Building Real-Time Apps Over Postgres: Why Many Developers Struggle (and How to Do It Right)

Vela Team 9 min read RealtimePostgresSupabaseCDCWebSocketsVela

Real‑time features over PostgreSQL are deceptively hard. Developers start with triggers and NOTIFY, then hit limits around delivery guarantees, fan‑out, ordering, and permissioning. Managed offerings can work well for simple broadcast, but once you need durability, replay, and precise access rules, complexity spikes.

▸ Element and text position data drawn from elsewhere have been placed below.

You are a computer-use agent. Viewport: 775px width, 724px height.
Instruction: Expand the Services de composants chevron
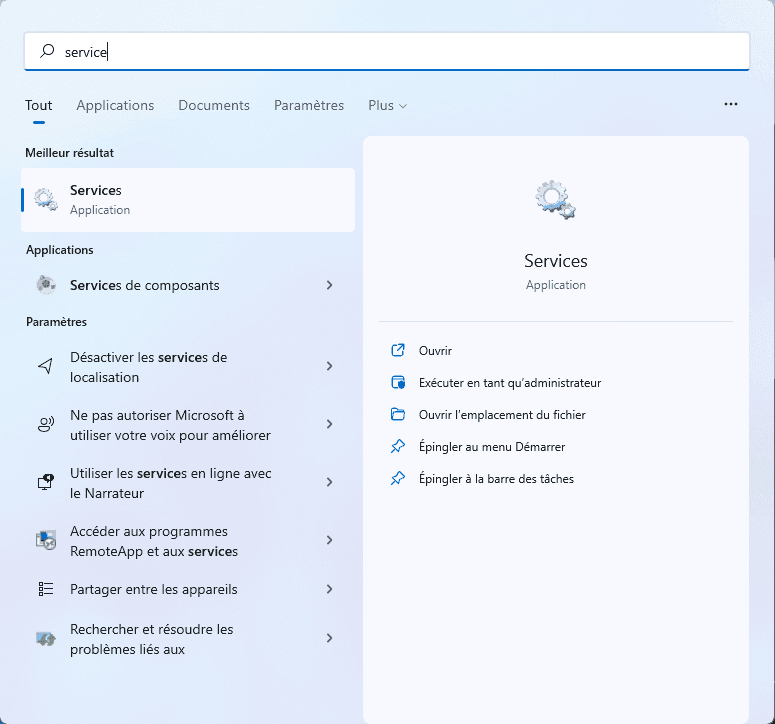click(329, 285)
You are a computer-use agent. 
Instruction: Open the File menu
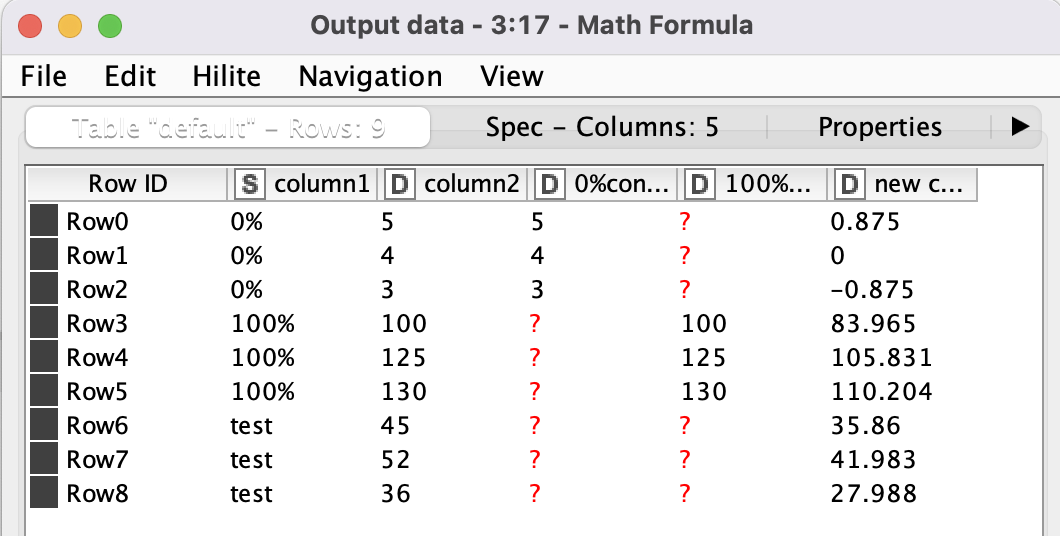click(x=43, y=77)
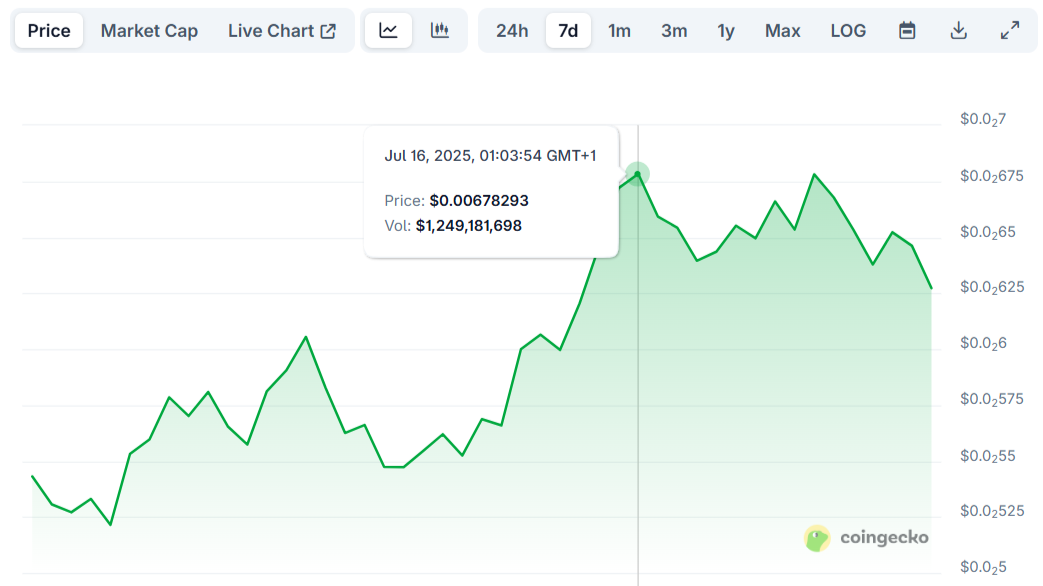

This guide explains the trade‑offs and how to build it right — and how Vela simplifies the stack.

TL;DR

  • LISTEN/NOTIFY is great for lightweight signals, not a durable event bus.
  • Polling is simple but wasteful; it misses sub‑second latency targets at scale.
  • Logical decoding/CDC offers durability and replay, but you still need fan‑out, backpressure, and auth.
  • Doing it right means: an outbox pattern, idempotency, ordered streams, and channel‑level authorization.
  • Vela provides a unified real‑time layer on Postgres with durable channels, replay, and RBAC integrated.

Common Approaches & Trade‑offs

  • Polling: trivial to implement; high load, poor latency, risk of duplicate reads.
  • LISTEN/NOTIFY: low overhead signals; no persistence, payload size limits, can drop messages during restarts.
  • Triggers + NOTIFY: convenient but ties business logic to the DB, hard to test, no delivery guarantees.
  • Logical decoding/CDC: durable and replayable; requires managing replication slots, fan‑out workers, and consumer offsets.
  • External brokers (Redis/Kafka): powerful but adds another system to operate, plus data duplication and consistency concerns.

Why Many Implementations Break Down

  • Delivery semantics: lack of idempotency leads to duplicates on reconnect or failover.
  • Ordering: cross‑table events arrive out of order; clients need sequence numbers or cursors.
  • Fan‑out: N clients → N DB connections; backpressure is rarely handled.
  • Authorization: mapping RLS/roles to channels and presence is non‑trivial.
  • Recovery: after deploys or outages you need replay/catch‑up without data loss.

How to Do It Right

  • Outbox pattern: write business events to an events table in the same transaction as state changes.
  • CDC stream: consume via logical decoding, persist offsets, and publish to channels.
  • Idempotency keys: include monotonic IDs; clients de‑duplicate on receipt.
  • Channel authorization: derive channel access from DB roles/RLS; enforce on server side.
  • Replay & catch‑up: allow clients to resume from last acknowledged cursor.

Where Supabase Realtime Fits

Supabase Realtime is excellent for many apps, especially broadcast and simple row‑level subscriptions. Pain points arise with strict delivery guarantees, large fan‑out, enterprise auth requirements, or when you need durable replay. Teams often bridge gaps with additional queues or custom gateway services.

How Vela Helps

  • Durable channels on Postgres: CDC‑backed event streams with replay and ordered cursors.
  • Integrated RBAC: organization/project roles map to channel permissions; works with RLS.
  • Efficient fan‑out: WebSocket gateways handle backpressure and batching; no N+1 DB connections.
  • Idempotent delivery: message IDs and client cursors prevent duplicates after reconnects.
  • Observability: per‑channel metrics, slow subscriber detection, and dead‑letter queues.